Provided text:
********

# Claim on Alsa



## nigele2 (Dec 25, 2009)

A guy flies from the US to Malaga for a flamenco guitar course. He is told to stow his guitar in the hold of the Alsa coach. He arrives in Granada and the guitar (plus books and bits and pieces within the guitar case) are missing. 

The value over 2000 Euros.

Alsa play hardball but after several weeks of artificial delay and repeat questions agree to perform a 7 day search . And then make an offer (agreed by their insurance company) of 60 Euros. So liability admitted, and this he has in an email.

Can anyone with any experience in such matters suggest what he might do?

Cheers


----------



## davexf (Jan 26, 2009)

Hola 

I must admit I hate using coaches for the same reason; you are not allowed baggage inside the coach and whilst my carry-on bag may only have my dirty linen in it, I think the whole process is very insecure. 

Davexf


----------



## Overandout (Nov 10, 2012)

Is he still in Spain? 

Has he filled in an official complaint form? That would be my fist step.

Next step, pay a lawyer to respond to the email.


----------



## nigele2 (Dec 25, 2009)

Overandout said:


> Is he still in Spain?
> 
> Has he filled in an official complaint form? That would be my fist step.
> 
> Next step, pay a lawyer to respond to the email.


Yes he tried to follow every procedure and registered the theft with the police. 

The problem with the lawyer route is that it is throwing good money after bad. How does he find a competent and honest spanish lawyer? And having done so what are the chances of success?

********

Records:
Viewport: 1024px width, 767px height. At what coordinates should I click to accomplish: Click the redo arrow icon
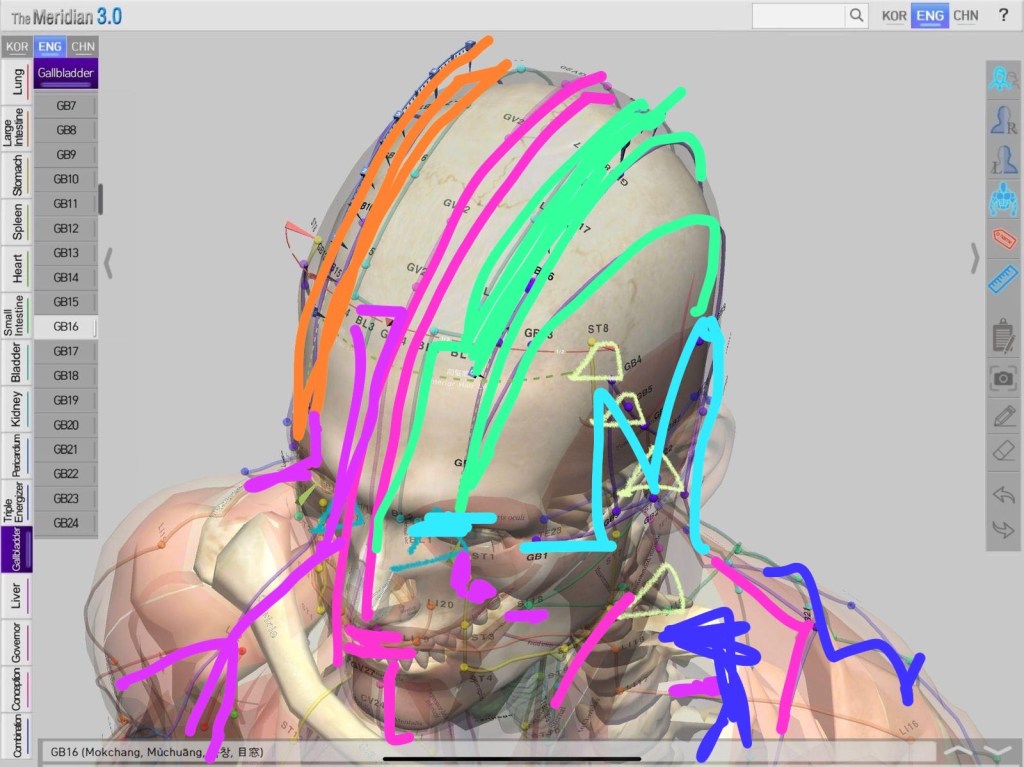[x=1003, y=528]
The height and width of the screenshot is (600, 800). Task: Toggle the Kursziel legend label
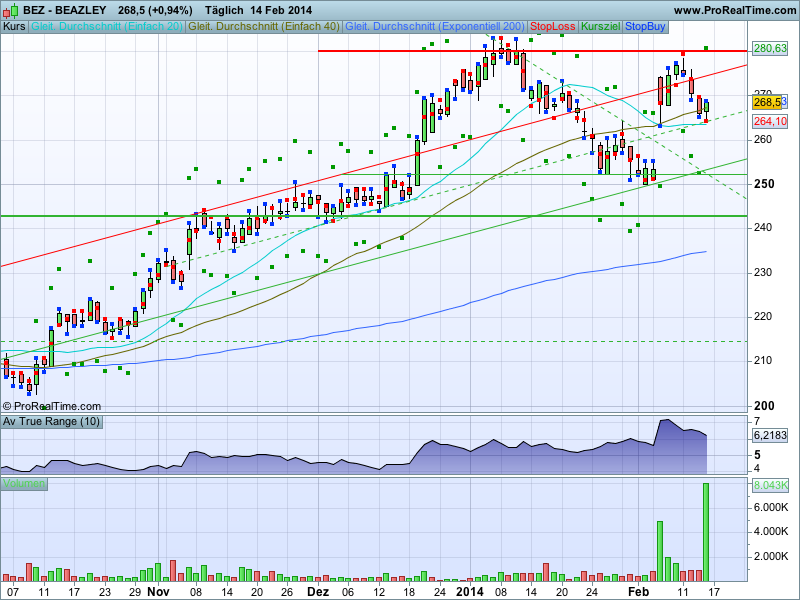pyautogui.click(x=601, y=26)
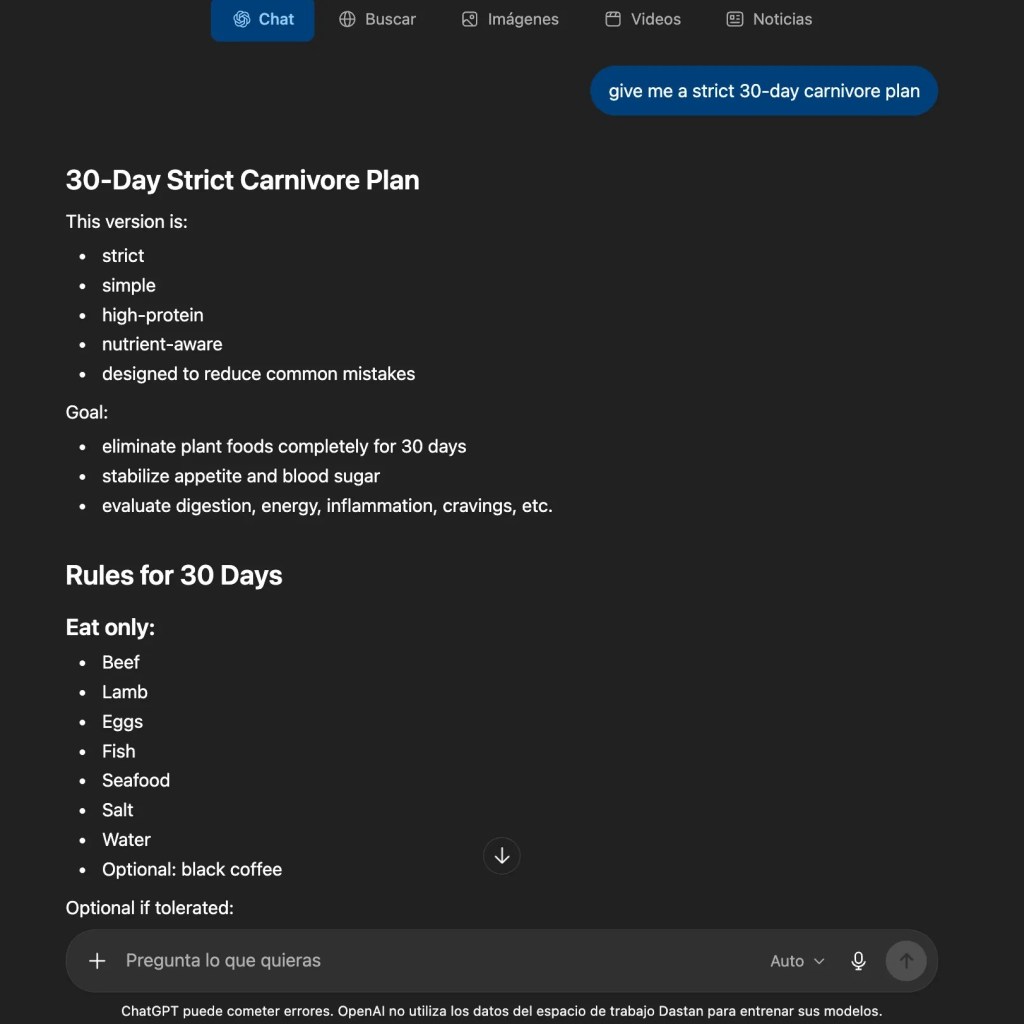Click the "30-Day Strict Carnivore Plan" heading
This screenshot has width=1024, height=1024.
pos(242,180)
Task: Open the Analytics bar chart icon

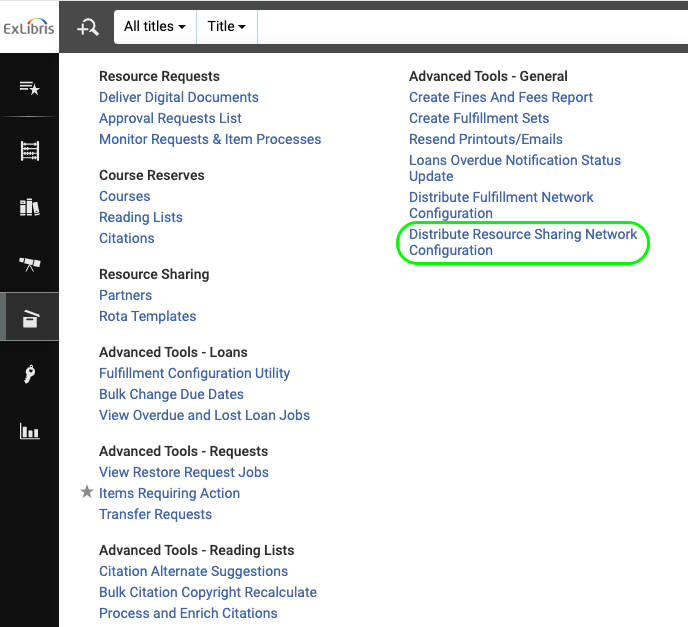Action: 29,431
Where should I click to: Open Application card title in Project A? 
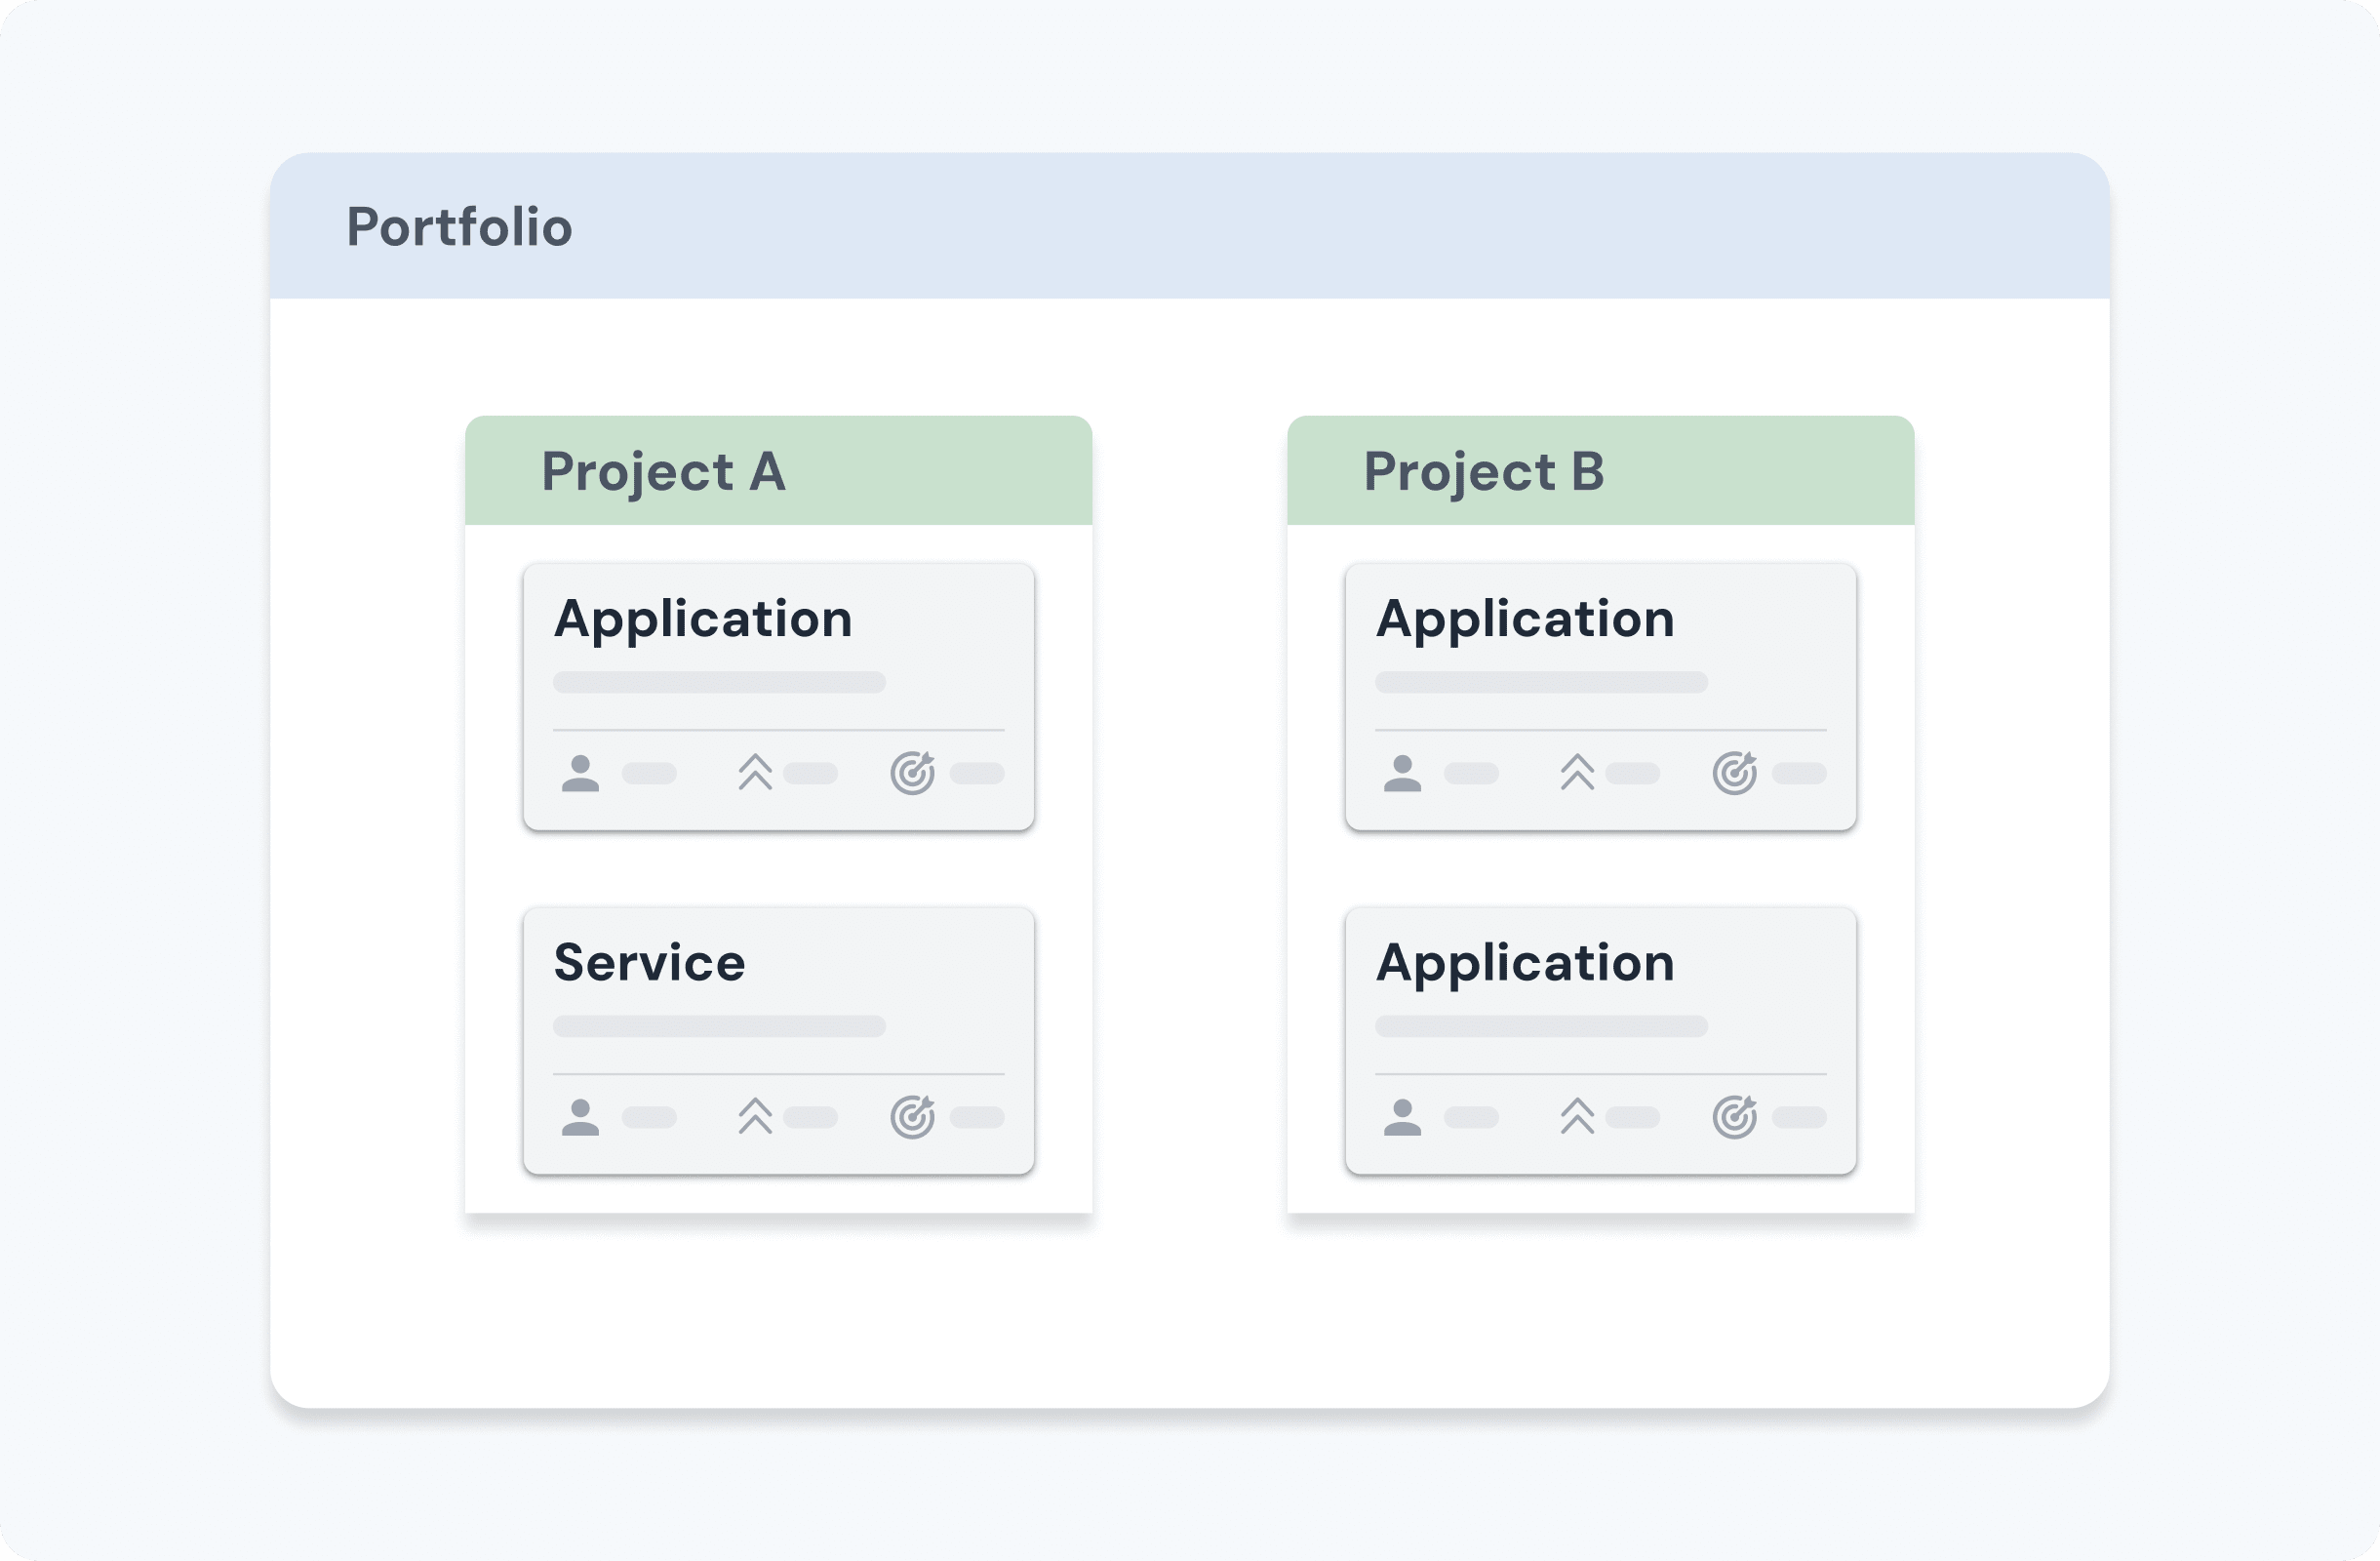703,619
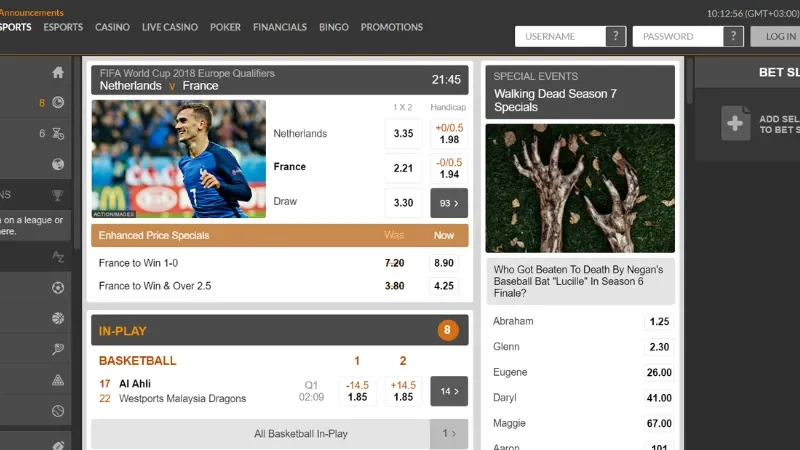
Task: Click the tennis racket icon
Action: tap(58, 349)
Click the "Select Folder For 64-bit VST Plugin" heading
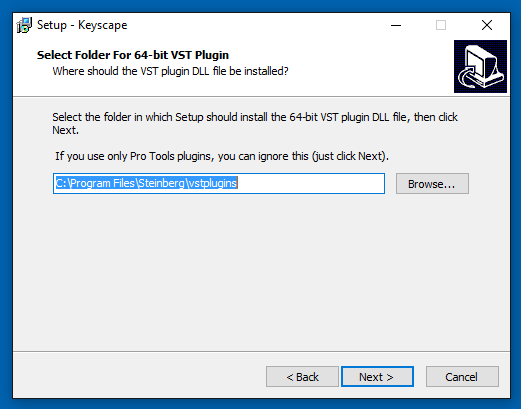 tap(133, 55)
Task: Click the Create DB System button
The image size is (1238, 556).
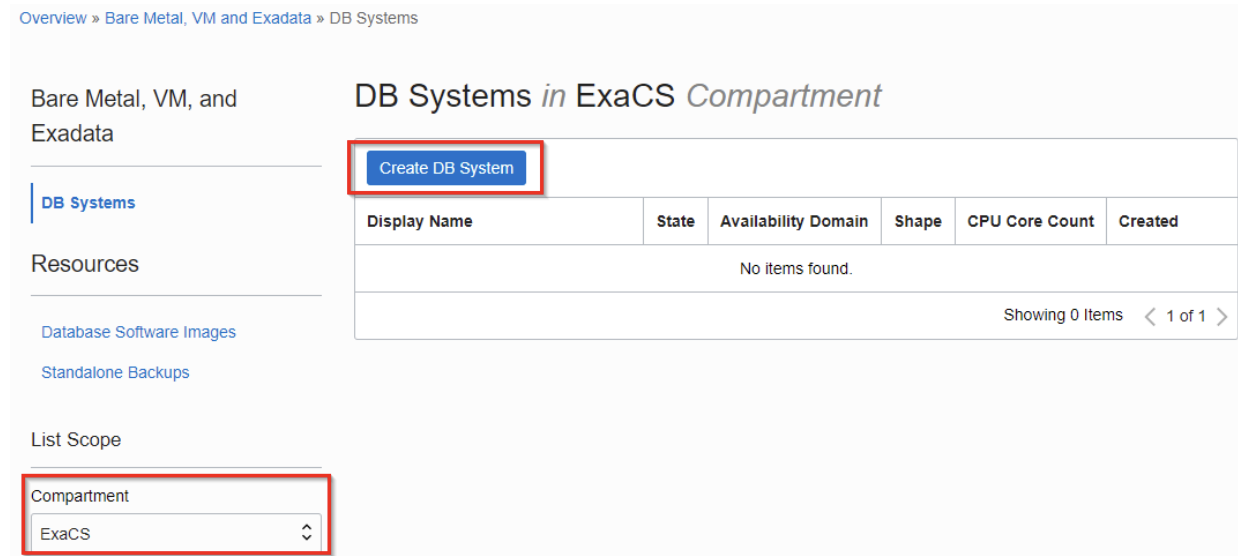Action: click(446, 168)

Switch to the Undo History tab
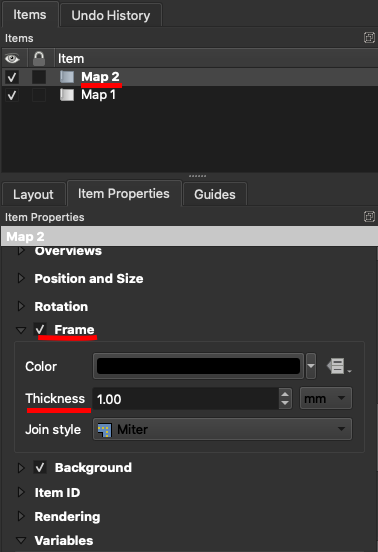[x=111, y=15]
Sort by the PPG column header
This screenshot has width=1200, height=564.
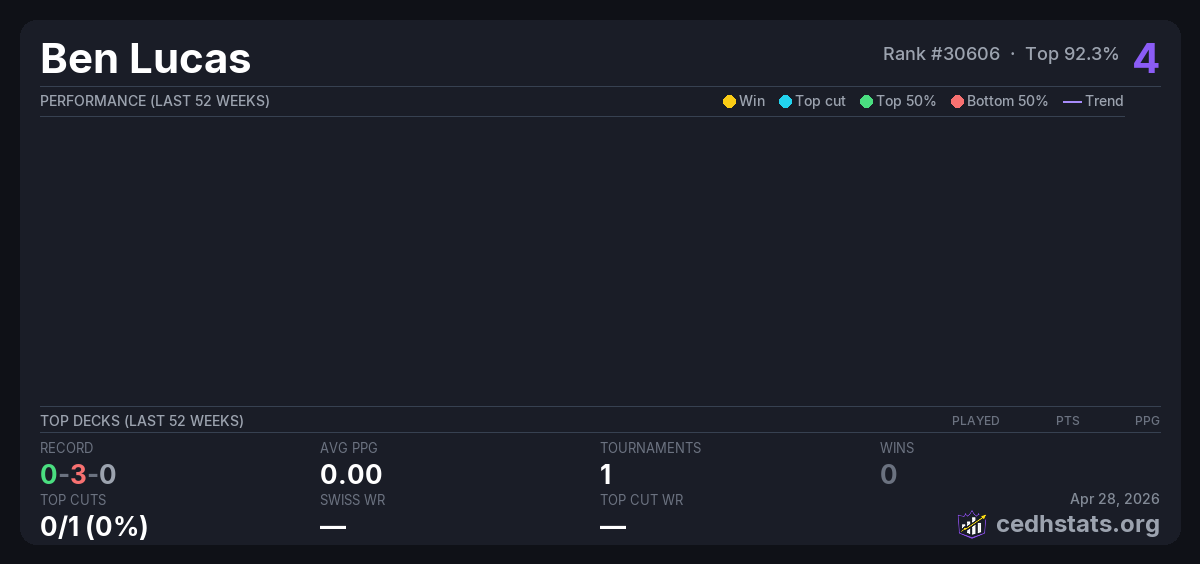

********

What is needed: In the Alsa claim thread, why does the poster who describes the lost guitar consider liability admitted? The data is not needed for the task.

Exercise answer: After a 7 day search, Alsa made an offer of 60 Euros that its insurance company had agreed to. The poster treats that offer as an admission of liability, and the guitar owner has it in an email.